## Start

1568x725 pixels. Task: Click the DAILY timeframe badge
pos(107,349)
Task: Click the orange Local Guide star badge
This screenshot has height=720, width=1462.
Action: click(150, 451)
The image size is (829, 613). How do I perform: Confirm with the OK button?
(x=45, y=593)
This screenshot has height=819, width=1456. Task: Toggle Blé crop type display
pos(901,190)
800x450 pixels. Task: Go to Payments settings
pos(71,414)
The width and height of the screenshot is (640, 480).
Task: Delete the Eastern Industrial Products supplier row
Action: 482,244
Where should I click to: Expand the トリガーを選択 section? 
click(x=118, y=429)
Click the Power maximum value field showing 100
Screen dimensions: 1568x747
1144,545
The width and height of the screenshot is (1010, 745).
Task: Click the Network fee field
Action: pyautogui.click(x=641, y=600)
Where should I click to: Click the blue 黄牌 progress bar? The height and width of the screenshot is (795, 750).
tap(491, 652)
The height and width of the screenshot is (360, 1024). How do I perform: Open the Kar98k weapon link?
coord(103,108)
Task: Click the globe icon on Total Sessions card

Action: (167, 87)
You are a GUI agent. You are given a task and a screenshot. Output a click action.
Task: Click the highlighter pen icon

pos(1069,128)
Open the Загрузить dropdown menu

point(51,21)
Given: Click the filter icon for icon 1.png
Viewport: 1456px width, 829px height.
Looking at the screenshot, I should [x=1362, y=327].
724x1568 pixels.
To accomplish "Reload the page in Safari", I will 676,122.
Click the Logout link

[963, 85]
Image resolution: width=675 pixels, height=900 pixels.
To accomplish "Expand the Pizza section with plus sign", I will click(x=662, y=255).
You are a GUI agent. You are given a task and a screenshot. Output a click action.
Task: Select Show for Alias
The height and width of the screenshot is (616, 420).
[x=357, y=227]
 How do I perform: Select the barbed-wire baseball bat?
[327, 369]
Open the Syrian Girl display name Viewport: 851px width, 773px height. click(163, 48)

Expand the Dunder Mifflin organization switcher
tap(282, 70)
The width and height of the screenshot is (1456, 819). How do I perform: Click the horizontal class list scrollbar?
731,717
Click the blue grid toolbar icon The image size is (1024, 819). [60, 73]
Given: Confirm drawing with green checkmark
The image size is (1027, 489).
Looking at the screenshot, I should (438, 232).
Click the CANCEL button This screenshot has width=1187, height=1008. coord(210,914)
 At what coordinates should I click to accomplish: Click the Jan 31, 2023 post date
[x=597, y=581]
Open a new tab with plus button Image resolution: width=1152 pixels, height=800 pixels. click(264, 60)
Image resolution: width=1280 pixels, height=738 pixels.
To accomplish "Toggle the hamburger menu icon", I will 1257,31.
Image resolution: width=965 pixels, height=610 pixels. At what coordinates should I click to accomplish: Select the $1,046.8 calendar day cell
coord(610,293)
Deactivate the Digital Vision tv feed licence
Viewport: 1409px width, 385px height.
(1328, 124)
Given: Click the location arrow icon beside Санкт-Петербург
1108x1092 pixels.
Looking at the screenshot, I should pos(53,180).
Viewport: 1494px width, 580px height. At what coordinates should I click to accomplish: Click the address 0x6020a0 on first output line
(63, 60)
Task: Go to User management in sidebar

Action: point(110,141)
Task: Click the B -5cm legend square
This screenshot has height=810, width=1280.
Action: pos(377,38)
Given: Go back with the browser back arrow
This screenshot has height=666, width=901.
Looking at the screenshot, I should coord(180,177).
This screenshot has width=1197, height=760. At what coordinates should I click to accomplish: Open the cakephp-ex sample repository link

## End

> SHORT PROBLEM
Repeat the material from its first line through the line with "Action: 482,244", switching "Payments" to "Billing" and keeping everything else the same.

> WRITTEN SOLUTION
1568x725 pixels. Task: Click the DAILY timeframe badge
pos(107,349)
Task: Click the orange Local Guide star badge
This screenshot has height=720, width=1462.
Action: click(150, 451)
The image size is (829, 613). How do I perform: Confirm with the OK button?
(x=45, y=593)
This screenshot has height=819, width=1456. Task: Toggle Blé crop type display
pos(901,190)
800x450 pixels. Task: Go to Billing settings
pos(71,414)
The width and height of the screenshot is (640, 480).
Task: Delete the Eastern Industrial Products supplier row
Action: 482,244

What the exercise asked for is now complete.